The new feature by Rivo Laks was mentioned in the last commit-digest, issue 56:

Blur effects blurs out background of translucent windows, thus improving e.g. readability of text in such windows.

The reason to have this functionality comes clear if you compare the following two screenshots:

kwin with transparency without blur

kwin with transparency with blur

Both images show a transparent window in front of another window. In the first image the text of the active window is difficult to read because the text of the underlying window disturbs the reading. The second image now has a blur effect activated, making it much easier to read the text of the transparent window.

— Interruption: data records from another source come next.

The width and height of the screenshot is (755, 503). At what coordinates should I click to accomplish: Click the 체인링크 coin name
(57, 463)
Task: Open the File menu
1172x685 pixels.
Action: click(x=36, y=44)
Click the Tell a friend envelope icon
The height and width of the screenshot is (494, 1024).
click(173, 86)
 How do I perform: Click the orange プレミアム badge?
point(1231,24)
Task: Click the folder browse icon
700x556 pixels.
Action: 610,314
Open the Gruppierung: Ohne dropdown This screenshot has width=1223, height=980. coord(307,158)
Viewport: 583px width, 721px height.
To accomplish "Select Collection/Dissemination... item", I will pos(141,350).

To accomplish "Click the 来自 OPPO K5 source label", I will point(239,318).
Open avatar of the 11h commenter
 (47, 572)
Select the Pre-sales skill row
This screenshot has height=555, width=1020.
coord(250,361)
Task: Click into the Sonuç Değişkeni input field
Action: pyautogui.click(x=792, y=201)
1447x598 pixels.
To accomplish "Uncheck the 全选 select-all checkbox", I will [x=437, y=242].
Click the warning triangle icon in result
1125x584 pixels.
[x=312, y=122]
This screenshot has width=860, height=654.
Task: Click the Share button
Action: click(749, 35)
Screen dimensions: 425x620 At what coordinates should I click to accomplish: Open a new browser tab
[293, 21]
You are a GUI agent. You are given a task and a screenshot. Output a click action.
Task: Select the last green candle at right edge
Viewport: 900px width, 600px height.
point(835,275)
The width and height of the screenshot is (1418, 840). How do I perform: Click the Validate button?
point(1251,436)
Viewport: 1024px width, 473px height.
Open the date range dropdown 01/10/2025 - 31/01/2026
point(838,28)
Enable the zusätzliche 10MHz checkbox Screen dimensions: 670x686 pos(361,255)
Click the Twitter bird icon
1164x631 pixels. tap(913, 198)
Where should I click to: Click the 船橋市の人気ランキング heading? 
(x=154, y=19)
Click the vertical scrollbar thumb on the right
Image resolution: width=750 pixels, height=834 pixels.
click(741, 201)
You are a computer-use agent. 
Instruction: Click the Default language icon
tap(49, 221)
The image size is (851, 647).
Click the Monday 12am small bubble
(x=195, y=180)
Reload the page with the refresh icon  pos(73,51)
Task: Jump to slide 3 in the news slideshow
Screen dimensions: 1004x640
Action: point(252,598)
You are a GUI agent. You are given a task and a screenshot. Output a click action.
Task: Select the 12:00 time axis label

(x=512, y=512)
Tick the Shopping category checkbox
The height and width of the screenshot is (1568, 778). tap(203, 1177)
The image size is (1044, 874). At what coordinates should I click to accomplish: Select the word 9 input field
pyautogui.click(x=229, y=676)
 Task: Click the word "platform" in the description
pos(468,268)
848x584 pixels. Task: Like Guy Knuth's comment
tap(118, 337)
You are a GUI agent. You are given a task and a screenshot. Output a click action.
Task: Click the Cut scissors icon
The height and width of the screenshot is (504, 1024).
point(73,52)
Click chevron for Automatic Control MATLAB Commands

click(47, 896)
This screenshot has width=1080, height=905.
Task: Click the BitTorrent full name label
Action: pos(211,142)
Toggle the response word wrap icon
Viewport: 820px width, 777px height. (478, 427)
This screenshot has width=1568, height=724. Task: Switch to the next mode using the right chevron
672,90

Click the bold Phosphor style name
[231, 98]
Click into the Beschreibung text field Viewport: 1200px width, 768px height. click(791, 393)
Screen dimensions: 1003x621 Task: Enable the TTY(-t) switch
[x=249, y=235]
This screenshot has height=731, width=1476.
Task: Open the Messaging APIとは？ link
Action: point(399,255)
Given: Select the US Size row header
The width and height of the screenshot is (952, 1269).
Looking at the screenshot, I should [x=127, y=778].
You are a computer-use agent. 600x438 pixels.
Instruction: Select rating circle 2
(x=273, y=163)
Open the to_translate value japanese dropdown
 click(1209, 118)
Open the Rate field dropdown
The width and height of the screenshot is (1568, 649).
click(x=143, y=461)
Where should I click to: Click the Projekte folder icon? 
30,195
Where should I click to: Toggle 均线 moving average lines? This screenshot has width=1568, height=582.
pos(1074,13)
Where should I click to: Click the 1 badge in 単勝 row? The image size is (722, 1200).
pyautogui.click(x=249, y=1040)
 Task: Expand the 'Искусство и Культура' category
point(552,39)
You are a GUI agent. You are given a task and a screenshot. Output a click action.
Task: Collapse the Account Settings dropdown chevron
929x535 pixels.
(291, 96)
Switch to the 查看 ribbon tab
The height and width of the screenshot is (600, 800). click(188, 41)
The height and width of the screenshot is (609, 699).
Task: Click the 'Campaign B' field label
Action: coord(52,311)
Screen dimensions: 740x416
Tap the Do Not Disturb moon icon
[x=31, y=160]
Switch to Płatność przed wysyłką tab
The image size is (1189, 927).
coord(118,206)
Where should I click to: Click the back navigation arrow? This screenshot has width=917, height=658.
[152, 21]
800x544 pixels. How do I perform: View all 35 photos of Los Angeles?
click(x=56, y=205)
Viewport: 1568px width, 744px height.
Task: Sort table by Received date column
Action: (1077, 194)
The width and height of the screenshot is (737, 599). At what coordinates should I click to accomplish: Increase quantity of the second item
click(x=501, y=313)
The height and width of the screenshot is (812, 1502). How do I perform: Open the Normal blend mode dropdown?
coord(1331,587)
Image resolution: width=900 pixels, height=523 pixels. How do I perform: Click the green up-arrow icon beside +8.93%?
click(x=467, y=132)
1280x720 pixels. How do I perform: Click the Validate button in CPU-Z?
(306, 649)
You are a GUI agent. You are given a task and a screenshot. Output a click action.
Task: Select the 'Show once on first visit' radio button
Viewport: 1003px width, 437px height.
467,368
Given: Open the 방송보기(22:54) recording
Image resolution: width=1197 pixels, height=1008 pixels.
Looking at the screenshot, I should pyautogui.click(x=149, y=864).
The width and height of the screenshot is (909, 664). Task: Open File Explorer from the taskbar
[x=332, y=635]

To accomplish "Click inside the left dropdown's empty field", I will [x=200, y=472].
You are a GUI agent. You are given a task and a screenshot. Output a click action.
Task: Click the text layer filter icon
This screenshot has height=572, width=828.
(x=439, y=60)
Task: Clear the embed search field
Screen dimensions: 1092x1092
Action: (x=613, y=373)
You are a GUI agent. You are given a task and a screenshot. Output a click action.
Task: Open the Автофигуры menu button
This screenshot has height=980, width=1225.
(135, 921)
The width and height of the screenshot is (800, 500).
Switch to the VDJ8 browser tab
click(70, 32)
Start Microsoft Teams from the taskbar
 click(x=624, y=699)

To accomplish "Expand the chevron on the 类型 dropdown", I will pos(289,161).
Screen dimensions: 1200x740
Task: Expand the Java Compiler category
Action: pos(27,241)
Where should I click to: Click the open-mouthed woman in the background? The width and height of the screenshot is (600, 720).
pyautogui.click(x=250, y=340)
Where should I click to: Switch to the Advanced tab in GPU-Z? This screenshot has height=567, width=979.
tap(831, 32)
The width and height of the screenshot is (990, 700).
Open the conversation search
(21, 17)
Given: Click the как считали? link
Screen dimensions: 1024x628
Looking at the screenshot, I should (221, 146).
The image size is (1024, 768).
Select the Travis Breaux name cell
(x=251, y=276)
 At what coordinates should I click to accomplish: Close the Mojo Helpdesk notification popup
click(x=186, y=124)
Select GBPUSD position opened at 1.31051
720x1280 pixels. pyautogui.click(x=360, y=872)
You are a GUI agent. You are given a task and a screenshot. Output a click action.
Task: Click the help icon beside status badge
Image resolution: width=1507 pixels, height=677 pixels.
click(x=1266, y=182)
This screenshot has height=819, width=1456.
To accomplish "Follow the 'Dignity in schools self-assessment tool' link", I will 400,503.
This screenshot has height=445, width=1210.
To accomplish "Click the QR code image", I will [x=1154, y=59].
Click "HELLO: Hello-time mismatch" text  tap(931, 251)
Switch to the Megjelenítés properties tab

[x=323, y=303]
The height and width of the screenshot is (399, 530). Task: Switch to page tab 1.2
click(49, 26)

You can now ask how much sense it makes to have a transparent window when you want to read text anyway, but this is about eye candy, and several people like it that way. I even impressed my (totally windows only) room mate two days ago by just showing some funky Beryl things.

Anyway, whether you like it or not, the implementation of the blur effect is quite hardware intensive. As Rivo Laks points out in an additional e-mail:

It uses shaders and render targets, so ATM it needs GeForce 6000 or up (not so
sure about ATI cards, Radeon x500 or something and up may work).
Once I get our GLRenderTarget to work with ARB_texture_rectangle, it will also
work on cards not supporting NPOT textures, that is GeForce 5000 / Radeon
9500 and up. I’m not sure if those cards are fast enough for everyday usage
though…

That’s quite a lot – I wonder which Intel chips (which have the best free drivers available) will work with that.
I doubt that most people have such powerful graphic cards, so I think many people will not see this new feature anytime soon…

3 thoughts on “kwin composite supports blur effects”

  1. that’s weird, my Geforce ti 4200 works really great with Beryl’s blur. Does Kwin implement it differently?

    I didn’t try it out with my Thinkpad w/ Intel gfx card though, will have to try.

  2. I have no idea what kwin does different, but it might be a good idea for you to get in contact with the developers and point out the situation 🙂

  3. So what will I do with my Geforce 4? It had quite enough perfomance for me all my daily work along, and now it’s too slow?